Work request:
The response should consist of the listing, repeated word for word.
==================================================
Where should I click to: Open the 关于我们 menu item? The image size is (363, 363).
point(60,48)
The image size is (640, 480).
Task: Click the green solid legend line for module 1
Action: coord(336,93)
==================================================
Reply:
Where should I click to: Open the 关于我们 menu item? The image size is (363, 363).
point(60,48)
The image size is (640, 480).
Task: Click the green solid legend line for module 1
Action: coord(336,93)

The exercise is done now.